Pointing entries for documents and screenshots:

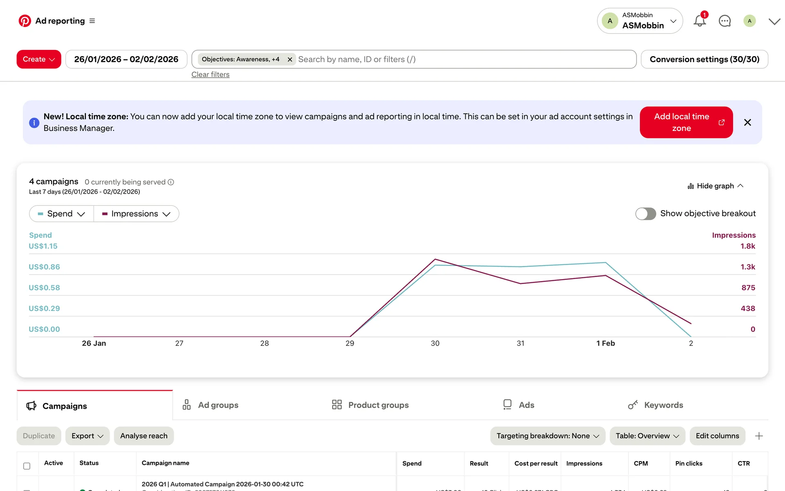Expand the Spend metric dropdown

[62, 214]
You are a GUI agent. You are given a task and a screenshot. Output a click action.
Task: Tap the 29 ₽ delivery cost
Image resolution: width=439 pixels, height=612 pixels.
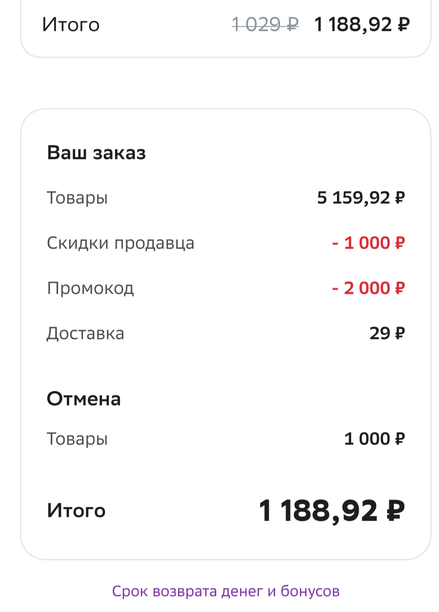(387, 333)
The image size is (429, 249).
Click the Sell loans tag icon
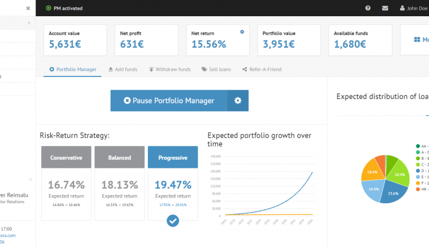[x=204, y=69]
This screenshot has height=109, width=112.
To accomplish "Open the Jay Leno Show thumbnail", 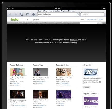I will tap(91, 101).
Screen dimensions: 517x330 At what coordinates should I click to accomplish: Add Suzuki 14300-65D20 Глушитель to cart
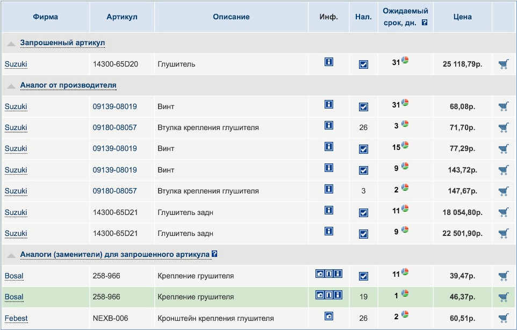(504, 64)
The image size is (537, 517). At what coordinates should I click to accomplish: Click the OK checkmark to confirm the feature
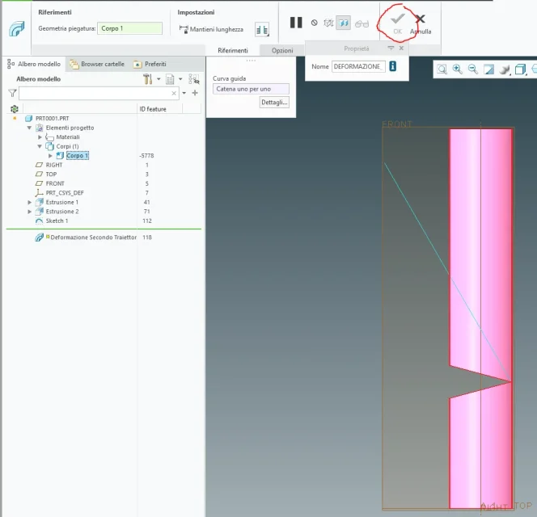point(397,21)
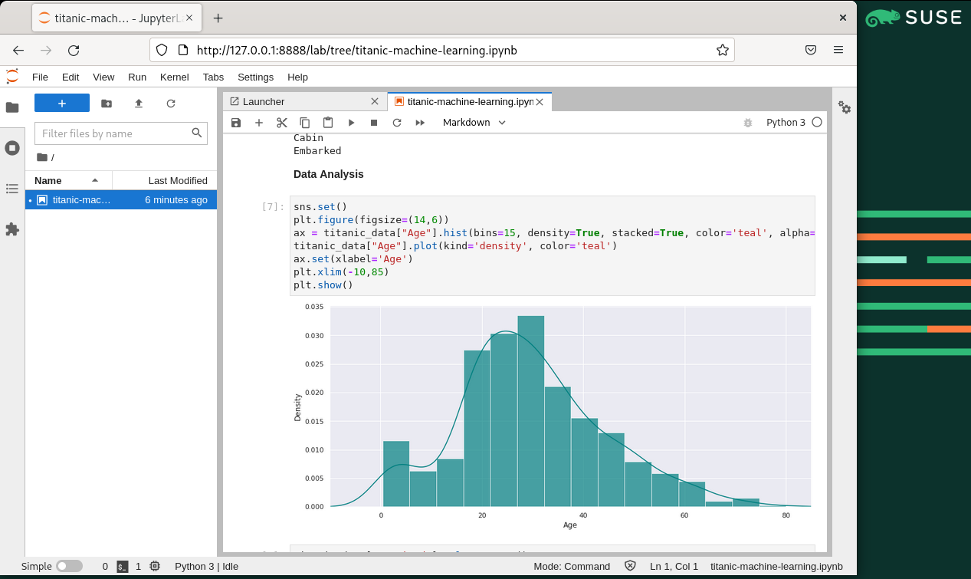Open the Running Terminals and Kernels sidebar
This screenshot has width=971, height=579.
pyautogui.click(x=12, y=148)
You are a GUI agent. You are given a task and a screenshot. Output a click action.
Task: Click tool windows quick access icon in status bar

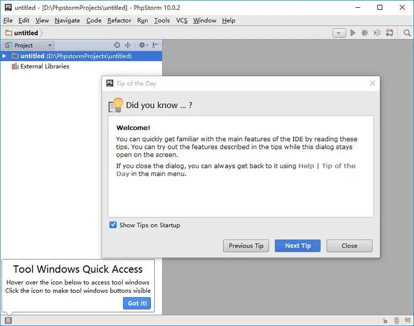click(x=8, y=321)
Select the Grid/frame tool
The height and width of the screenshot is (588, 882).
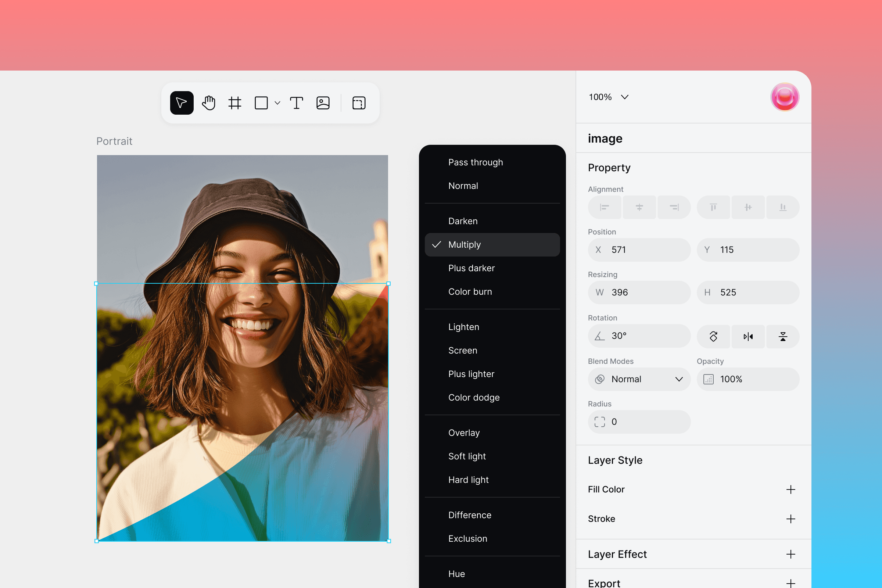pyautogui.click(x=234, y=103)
---
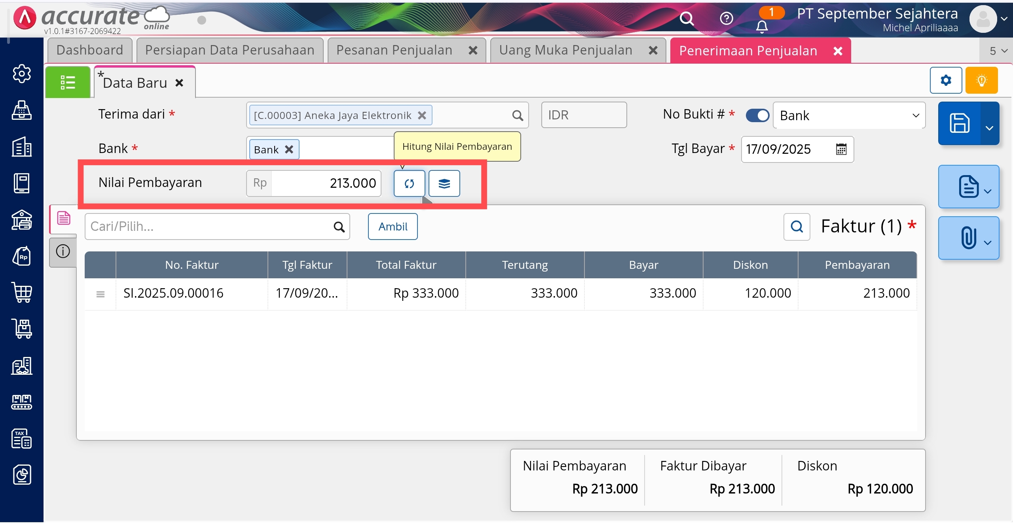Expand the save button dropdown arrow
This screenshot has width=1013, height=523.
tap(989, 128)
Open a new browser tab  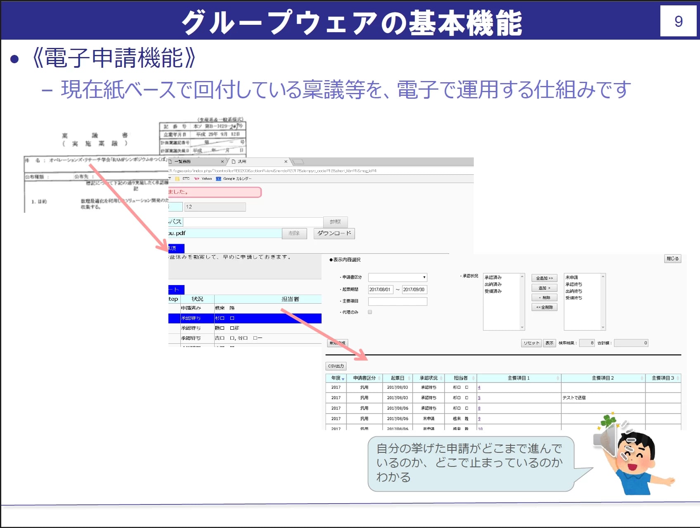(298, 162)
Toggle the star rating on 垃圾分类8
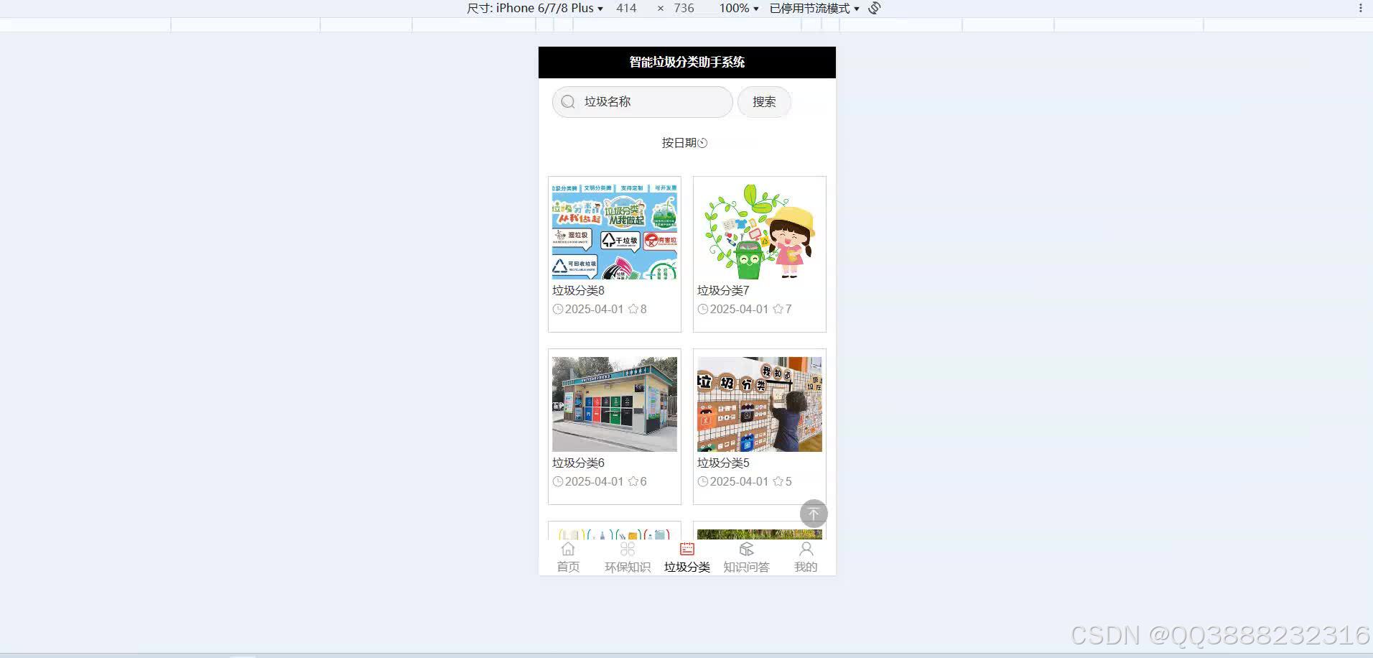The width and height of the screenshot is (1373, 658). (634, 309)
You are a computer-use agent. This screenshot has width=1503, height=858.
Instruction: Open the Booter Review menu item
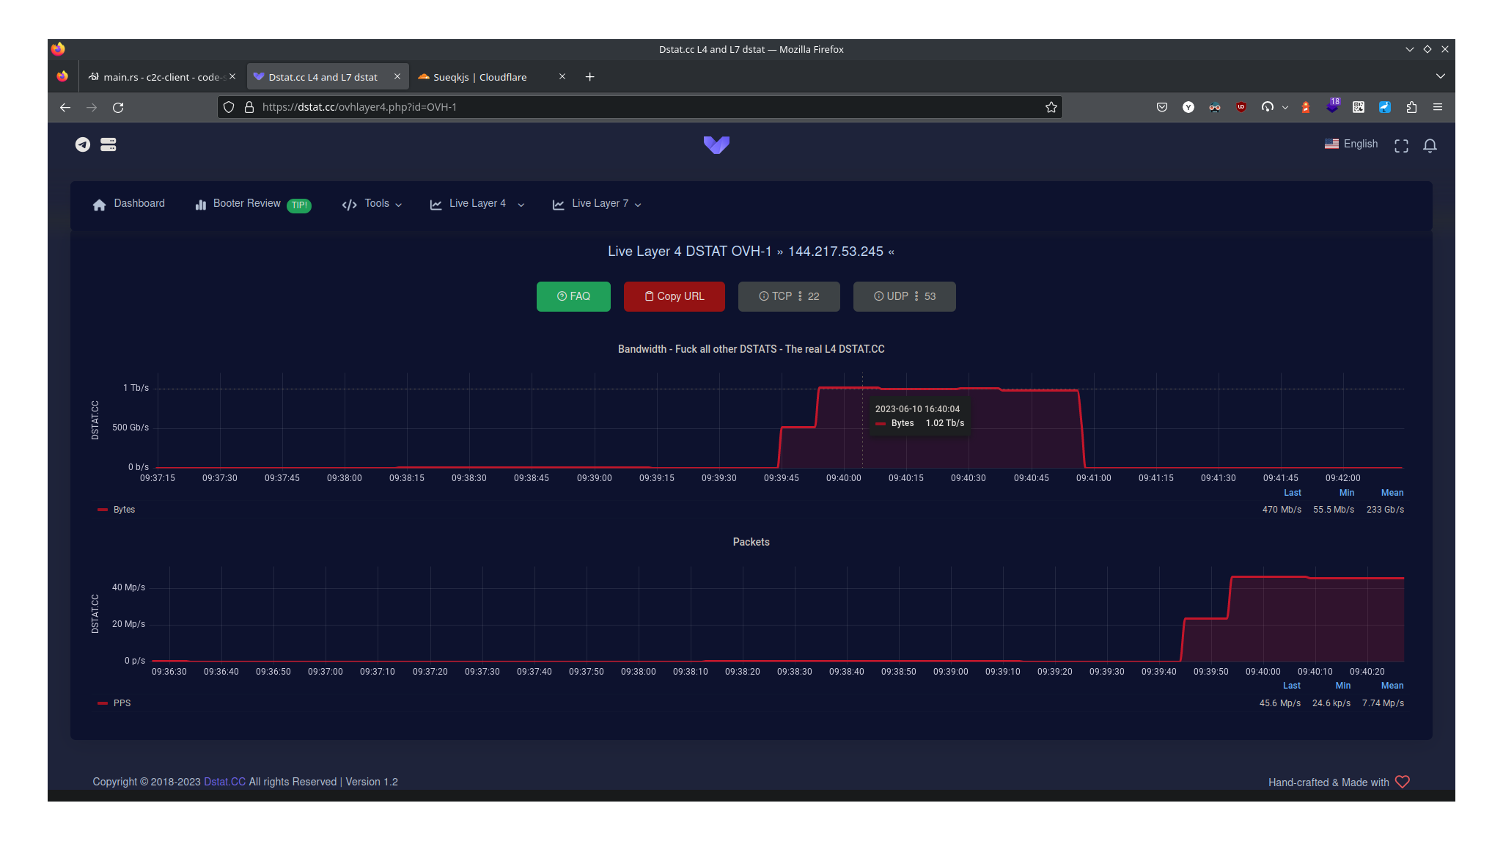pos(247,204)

- _Given exercise_: Write out the items above, from the line with "The image size is (537, 517)." up to and including the line with "pyautogui.click(x=234, y=103)", keeping every line the same but leaving out the pictures.

- _Worked answer_:
The image size is (537, 517). At what coordinates should I click to accomplish: Click the OK checkmark to confirm the feature
point(397,21)
Open the Running Terminals and Kernels sidebar
This screenshot has width=971, height=579.
pyautogui.click(x=12, y=148)
You are a GUI agent. You are given a task and a screenshot. Output a click action.
Task: Click tool windows quick access icon in status bar

click(x=8, y=321)
Select the Grid/frame tool
The height and width of the screenshot is (588, 882).
pyautogui.click(x=234, y=103)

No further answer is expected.